Sunday, October 17, 2010

Islam, Religious Freedom and the West

Andrew McCarthy points out that the assault on free speech by Muslims is a threat to the freedom of the West in an article entitled "The Wilders West."
For a prosecutor, it was a simple matter of cause and effect. First, I showed that the “Blind Sheikh,” Omar Abdel Rahman, called for acts of violence: He admonished Muslims that Allah commanded them to slay non-believers and precisely quoted Islamic scriptures to back up that admonition. Then I showed that Muslim terrorists responded to these scripturally based exhortations by plotting and carrying out terrorist acts.

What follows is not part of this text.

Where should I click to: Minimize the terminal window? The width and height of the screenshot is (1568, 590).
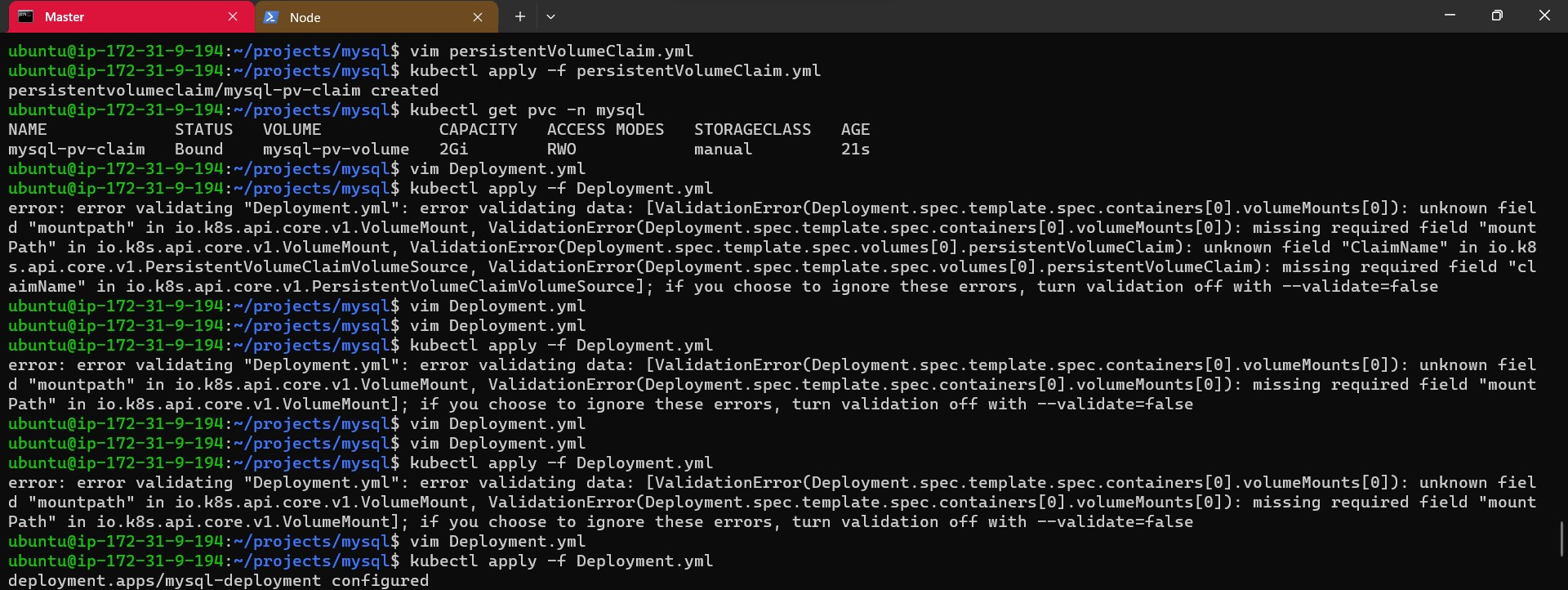click(x=1450, y=16)
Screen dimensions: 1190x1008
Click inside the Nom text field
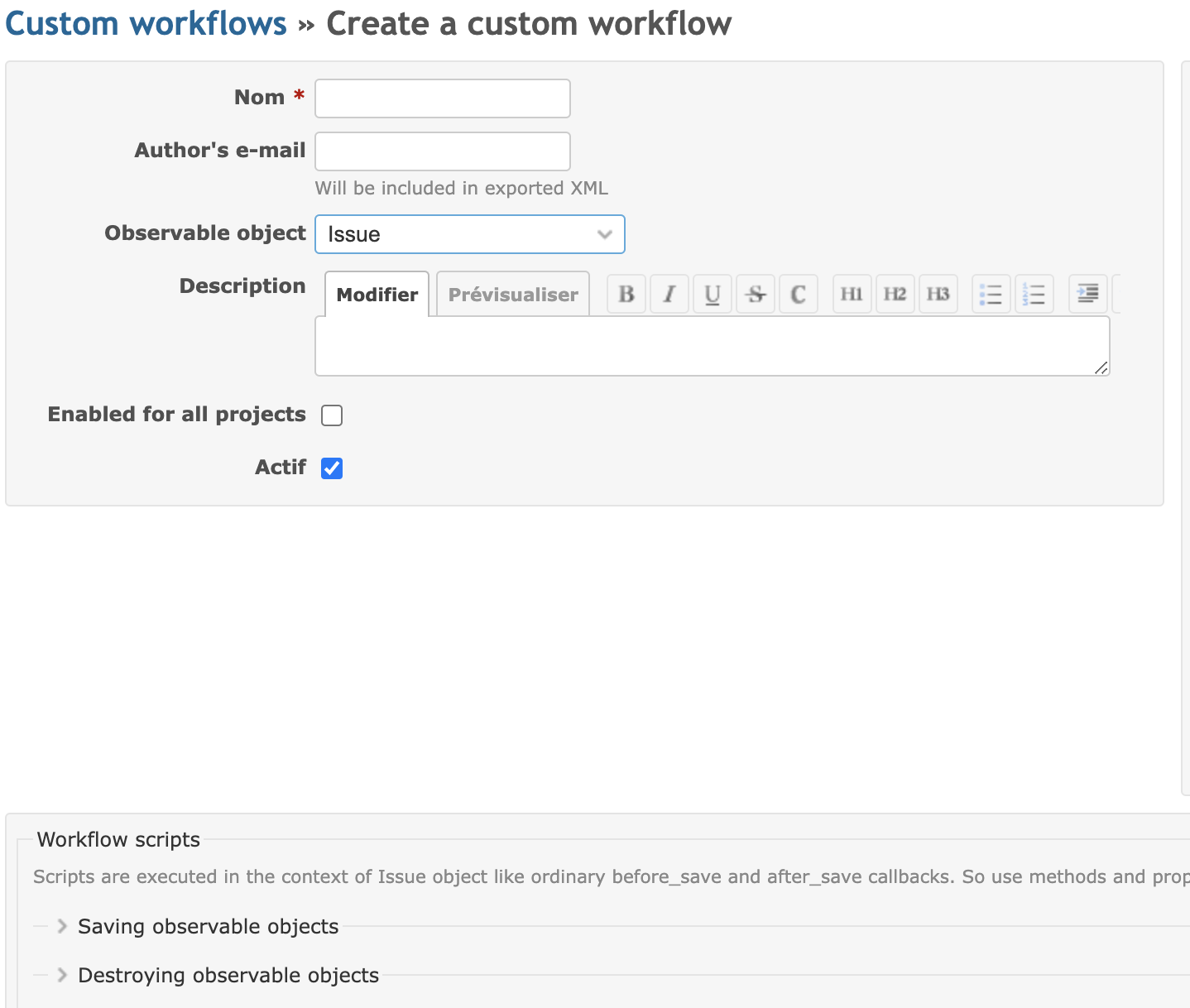[x=442, y=98]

For this, the Clinton administration presented me the Attorney General’s Exceptional Service Award, the Justice Department’s highest honor. For doing exactly the same thing, the justice department of the Netherlands presented Dutch parliamentarian Geert Wilders with an indictment.

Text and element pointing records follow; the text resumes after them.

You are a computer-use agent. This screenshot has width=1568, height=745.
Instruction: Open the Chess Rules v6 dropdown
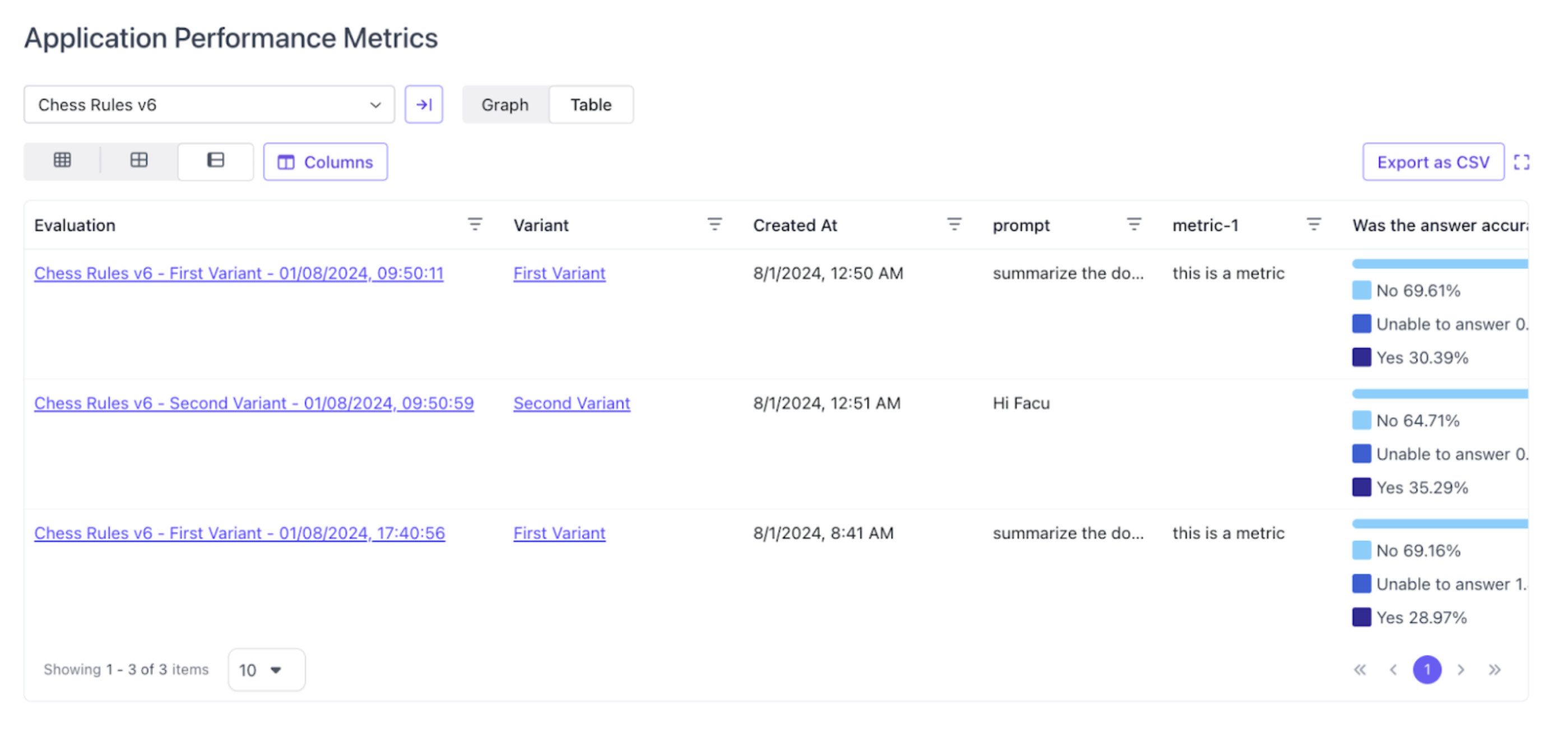tap(209, 105)

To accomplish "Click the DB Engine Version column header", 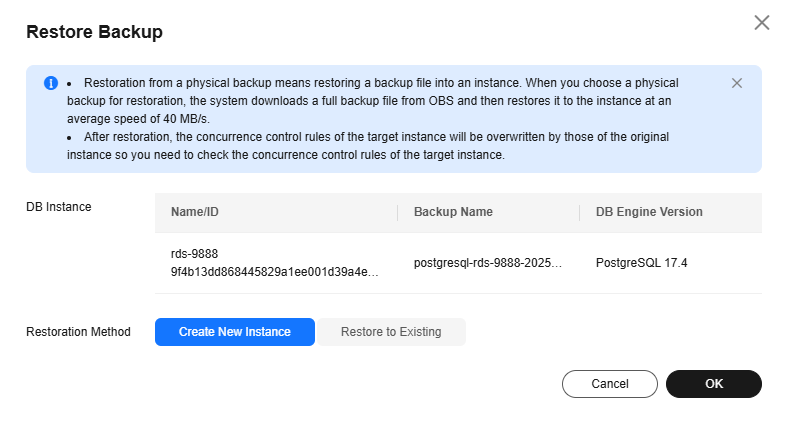I will click(x=649, y=212).
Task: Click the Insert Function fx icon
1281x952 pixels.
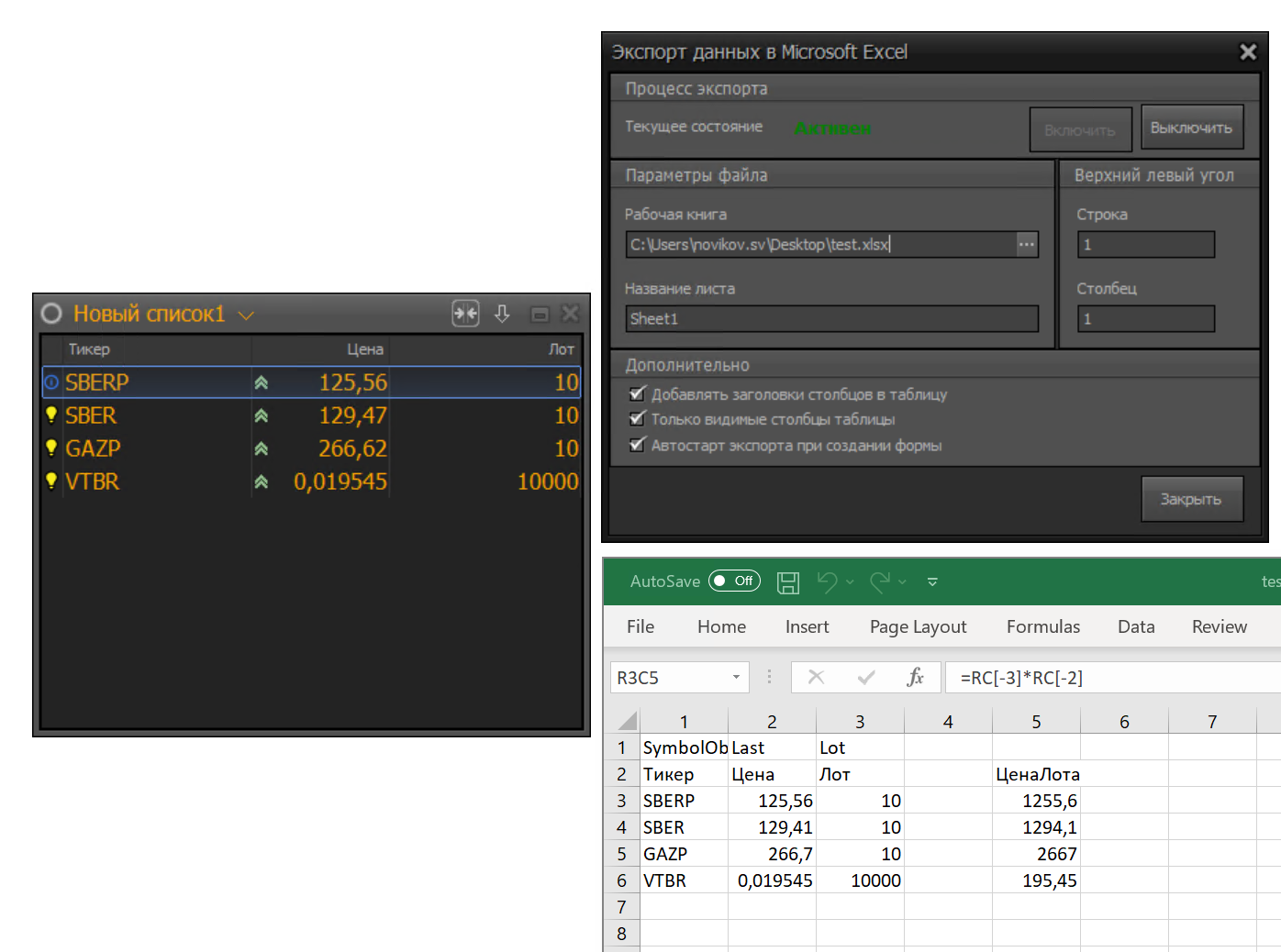Action: (x=915, y=678)
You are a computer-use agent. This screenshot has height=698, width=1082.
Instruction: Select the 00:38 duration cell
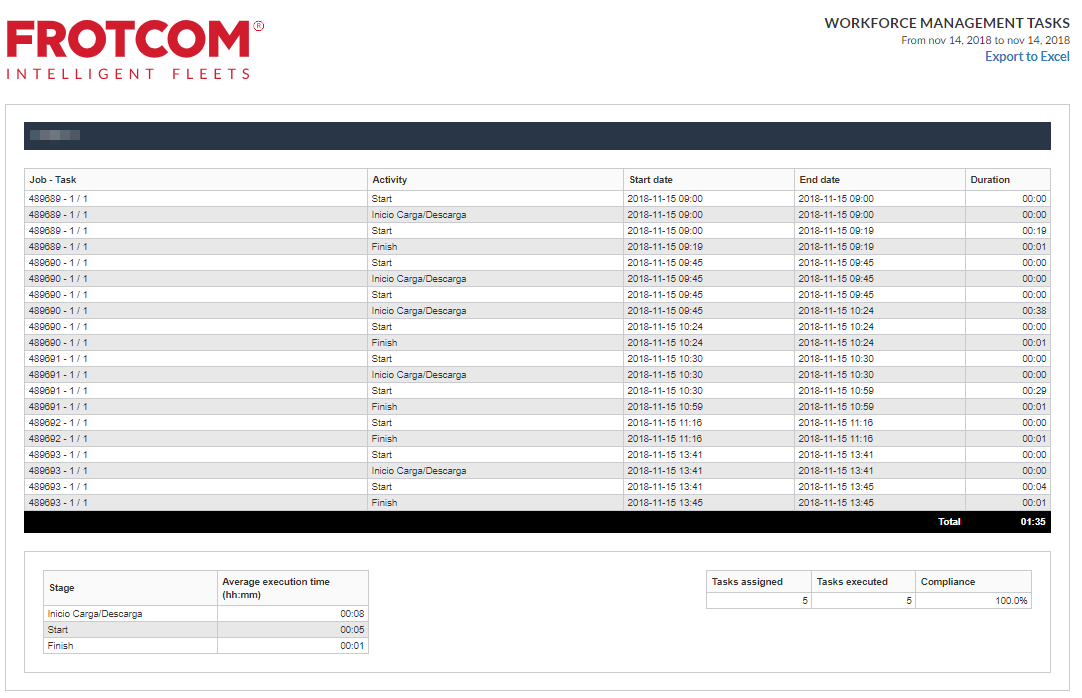(1033, 311)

I got the pretty glass eagle for the mantelpiece, and the Blind Sheikh got sent to prison. Wilders, by contrast, got to stand in the dock while the global Islamist movement got to savor the possibility of something far more valuable than a trophy: a white flag draped over the shriveling remains of free speech. Wilders has been acquitted, but his trial was nonetheless damaging to what remains of the Western tradition of free discourse and inquiry.
But is there really a threat to freedom of speech and ultimately freedom not to be Muslim? McCarthy again:
When it comes to Islam as a category of speech, there is no doubt that our current government reflects the transnational progressive consensus: that the Western tradition of critical examination must give way to the Muslim tradition of submission. This is why when jihadists attack, the self-loathing elite’s response is to wonder what we did to offend them. It is also why when Muslims rioted over harmless cartoon depictions of their warrior-prophet as a warrior-prophet, the State Department’s harshest condemnation was reserved not for the marauders but for the offending newspaper. It is why Yale University Press would only publish a book about the cartoon controversy after the author agreed to purge from its pages the cartoons themselves. It is why the Washington Post just spiked a “Where’s Mohammed?” spoof in which the prophet nowhere appeared — and, by this craven act, validated cartoonist Wiley Miller’s point about Western timidity.

At least Mr. Miller is around to tell the tale. Seattle cartoonist Molly Norris had to go underground for merely suggesting an “Everybody Draw Mohammed Day” — as Mark Steyn observes, even being a good lefty who never followed through and tried to disavow the whole business didn’t help her. The threat whose name must not be spoken was too much. On the FBI’s advice, she disappeared without a trace, much to the relief of her former employer, the Seattle Weekly.

Islam does not seek freedom of all religions. Its goal is world domination and the suppression of all rival religions and political systems. The reason for this is that Islam is not simply a religion as "religion" has come to be defined in the West. It is both what we call a religion and also what we call a political philosophy. So it is an alternative both to Christianity, Judaism, paganism, Hinduism, Buddhism etc., on the one hand, and also to liberal democracy, on the other.

There can be no doubt that Islam and Western religion/Western political institutions are incompatible unless the Muslims immigrating to the West accept that Islam here can only be a religion and not a political system. The West is divided into two groups: a left-wing elite that is willing to let Islam be a political system as well as a religion and a conservative majority that is only willing to accept Islam as a religion, not as a political system. The flashpoint is the attitude toward Sharia Law. Sharia Law is incompatible with Western culture and that is the point at which the battle must be joined.